(Exercise material)
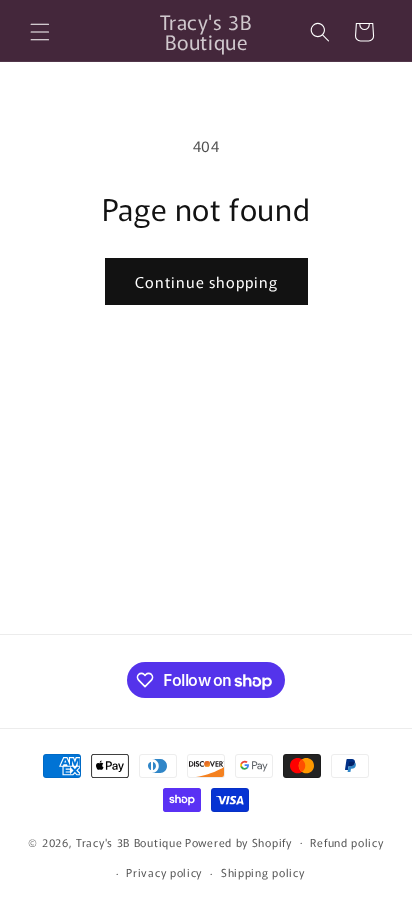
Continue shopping (206, 281)
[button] (40, 32)
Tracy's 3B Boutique (129, 841)
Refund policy (346, 842)
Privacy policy (164, 872)
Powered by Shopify (238, 841)
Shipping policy (263, 872)
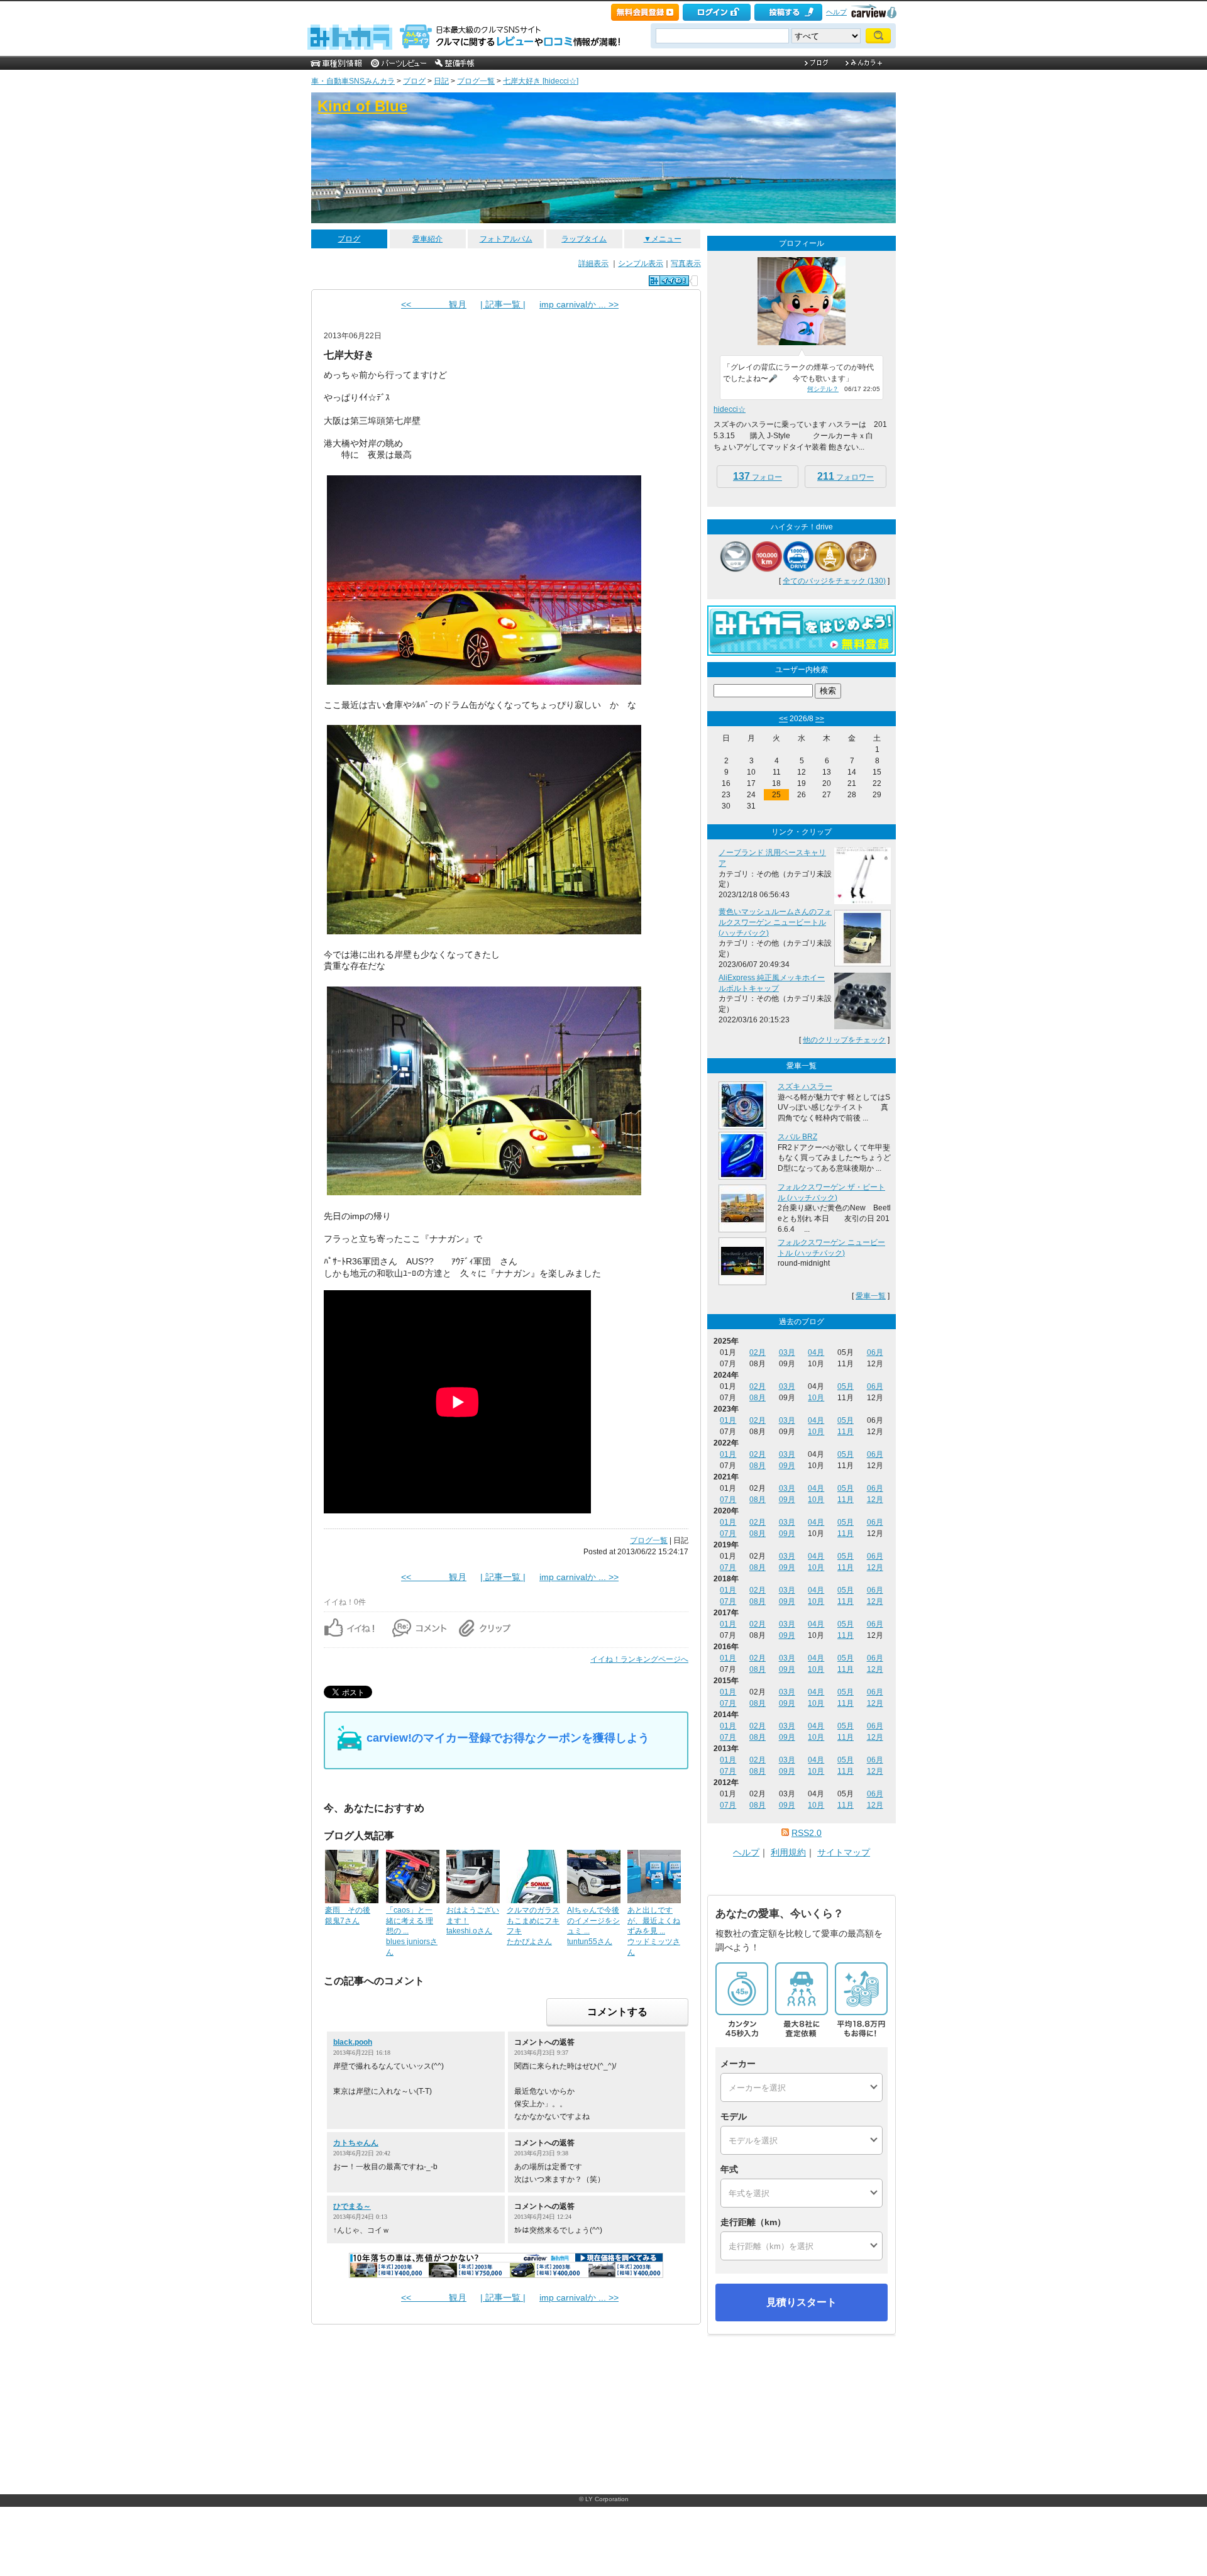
(End Exercise material)
What to produce:
Each line above where the word "policy" occurs should be returned in full.

Output of the task:
Refund policy (346, 842)
Privacy policy (164, 872)
Shipping policy (263, 872)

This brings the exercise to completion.